__Reading passage__:
If instead I’d chosen a question that required too much thought to answer, the judgmental side of my brain would have kicked in too early and derailed my efforts to get even the smallest start on the problem. However, by picking an extremely simple problem to work on, I managed to turn the judge’s voice in my head into a collaborator rather than an interrogator.
The judge looked at these three lines of code and instantly started in with his criticisms.
JUDGE: “This is just terrible! If the order of the columns in your data changes, this code is going to break! Also, your output is clearly supposed to be numeric, but you’re getting back a string. And that JSON call looks ugly too, and your mother is a . . . “
Addressing all his points right away would have been a bad idea because it would have led me into a spiral of self-doubt. Instead, I just looked for one thing we could agree on so that we had some common ground to start from. The criticism about the column order dependency was a pretty good one, so I decided to work with that.
Whenever I think of good APIs that I’ve seen for table interactions, the approach ActiveRecord 3 takes always comes to mind. It seemed to fit this particular problem well, so I cautiously asked the judge for his opinion on the following code.

__Dataset content__:
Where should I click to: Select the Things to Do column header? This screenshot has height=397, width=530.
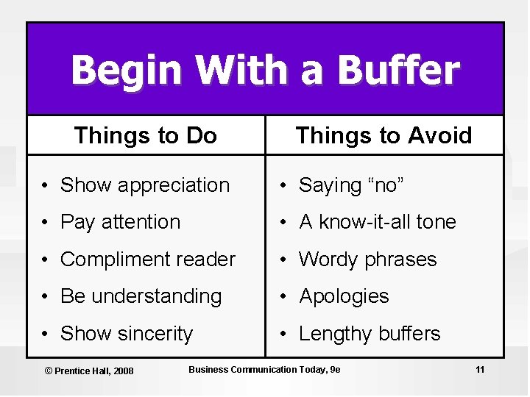146,135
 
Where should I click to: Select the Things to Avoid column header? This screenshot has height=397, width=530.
384,135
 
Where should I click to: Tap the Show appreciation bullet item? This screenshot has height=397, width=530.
144,185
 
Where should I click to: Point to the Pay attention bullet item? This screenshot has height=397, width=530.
120,222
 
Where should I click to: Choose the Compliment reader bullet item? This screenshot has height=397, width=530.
147,260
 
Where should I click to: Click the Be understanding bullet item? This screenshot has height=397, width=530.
141,296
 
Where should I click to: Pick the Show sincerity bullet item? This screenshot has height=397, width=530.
126,334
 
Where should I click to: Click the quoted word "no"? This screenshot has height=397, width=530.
384,185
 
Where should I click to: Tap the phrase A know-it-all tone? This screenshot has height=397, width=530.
377,222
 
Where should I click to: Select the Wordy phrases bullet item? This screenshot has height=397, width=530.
367,260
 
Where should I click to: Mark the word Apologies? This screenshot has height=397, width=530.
344,296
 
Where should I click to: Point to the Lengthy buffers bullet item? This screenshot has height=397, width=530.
369,334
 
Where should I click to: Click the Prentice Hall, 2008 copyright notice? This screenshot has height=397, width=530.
89,371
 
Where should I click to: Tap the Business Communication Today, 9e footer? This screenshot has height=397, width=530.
264,369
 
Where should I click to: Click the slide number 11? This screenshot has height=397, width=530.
480,369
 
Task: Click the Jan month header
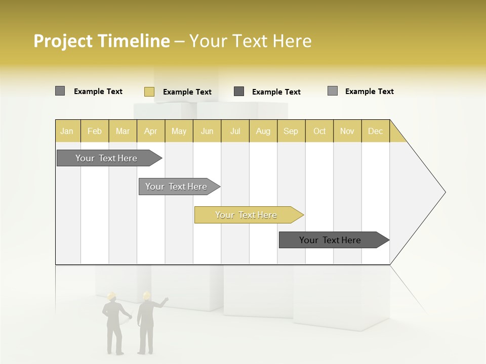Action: point(67,131)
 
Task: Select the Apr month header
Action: point(151,131)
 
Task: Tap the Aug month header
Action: point(263,131)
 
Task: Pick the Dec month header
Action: point(375,131)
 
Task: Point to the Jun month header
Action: point(207,131)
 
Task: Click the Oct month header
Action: point(319,131)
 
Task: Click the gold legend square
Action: point(149,92)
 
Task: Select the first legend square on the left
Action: point(60,91)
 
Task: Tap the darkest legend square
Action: point(239,92)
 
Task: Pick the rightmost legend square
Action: point(333,91)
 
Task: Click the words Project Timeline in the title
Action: point(101,41)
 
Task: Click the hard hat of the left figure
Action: point(112,295)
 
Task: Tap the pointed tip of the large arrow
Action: point(444,192)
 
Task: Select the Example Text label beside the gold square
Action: point(187,92)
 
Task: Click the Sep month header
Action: point(291,131)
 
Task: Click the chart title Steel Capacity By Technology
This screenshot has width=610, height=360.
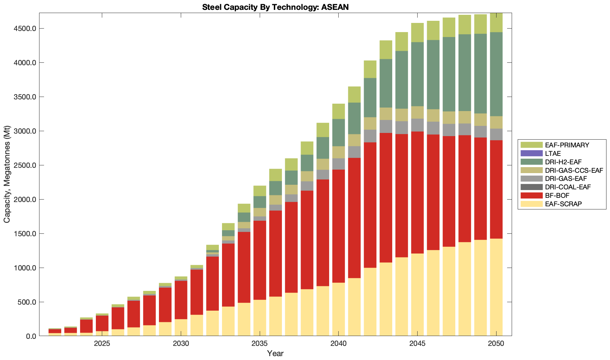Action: [x=275, y=7]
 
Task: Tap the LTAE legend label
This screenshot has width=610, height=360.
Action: [x=553, y=153]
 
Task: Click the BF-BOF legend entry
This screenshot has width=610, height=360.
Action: [x=557, y=195]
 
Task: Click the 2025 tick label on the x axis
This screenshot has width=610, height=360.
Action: [x=102, y=344]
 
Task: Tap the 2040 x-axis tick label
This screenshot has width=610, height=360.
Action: [x=338, y=344]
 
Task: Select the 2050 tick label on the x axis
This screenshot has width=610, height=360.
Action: [x=496, y=344]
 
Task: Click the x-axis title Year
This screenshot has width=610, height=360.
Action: [x=275, y=353]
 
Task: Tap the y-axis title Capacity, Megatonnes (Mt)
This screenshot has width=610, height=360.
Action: [x=7, y=175]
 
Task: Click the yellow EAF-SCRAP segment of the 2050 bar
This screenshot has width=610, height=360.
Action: [x=496, y=287]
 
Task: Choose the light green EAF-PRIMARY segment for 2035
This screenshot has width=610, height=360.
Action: [x=260, y=191]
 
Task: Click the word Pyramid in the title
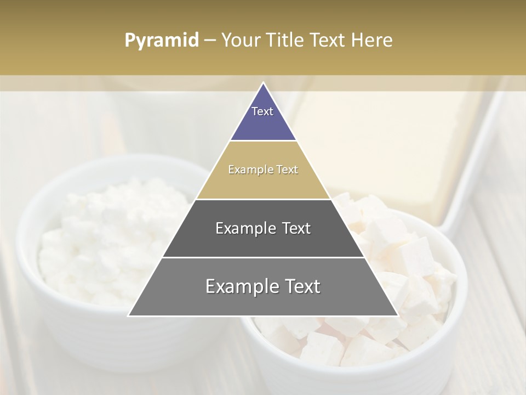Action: pos(162,41)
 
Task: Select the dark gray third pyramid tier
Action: pos(263,241)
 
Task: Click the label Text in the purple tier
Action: pos(262,111)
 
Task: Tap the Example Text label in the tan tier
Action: pos(263,170)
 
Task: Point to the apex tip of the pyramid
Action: pos(263,84)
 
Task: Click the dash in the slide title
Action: pos(210,41)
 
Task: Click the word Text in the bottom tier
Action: pos(299,286)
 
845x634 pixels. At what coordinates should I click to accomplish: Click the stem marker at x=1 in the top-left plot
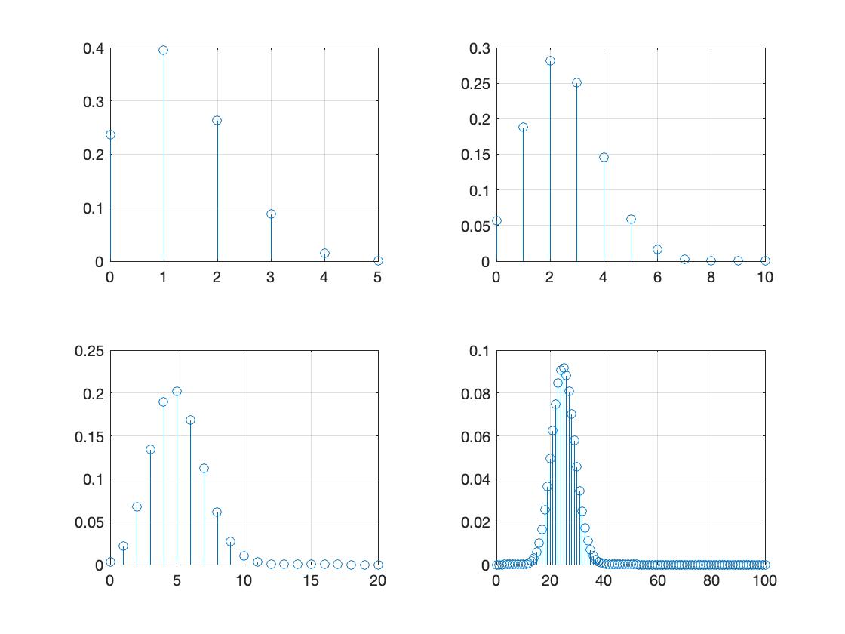point(164,51)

__Complete the following__:
1: Answer from the passage about the inner judge:
(a) How many lines of code did the judge look at before criticizing them?
(b) Which of the judge's criticisms did the writer choose to work with?
(c) Whose approach to table interactions always comes to the writer's mind?
2: Echo the passage about the inner judge word for word, starting with "If instead I’d" and going on through "than an interrogator.".
Rely only on the passage about the inner judge, not on the records.

__In response__:
1:
(a) Three.
(b) The criticism about the column order dependency.
(c) ActiveRecord 3's.

2:
If instead I’d chosen a question that required too much thought to answer, the judgmental side of my brain would have kicked in too early and derailed my efforts to get even the smallest start on the problem. However, by picking an extremely simple problem to work on, I managed to turn the judge’s voice in my head into a collaborator rather than an interrogator.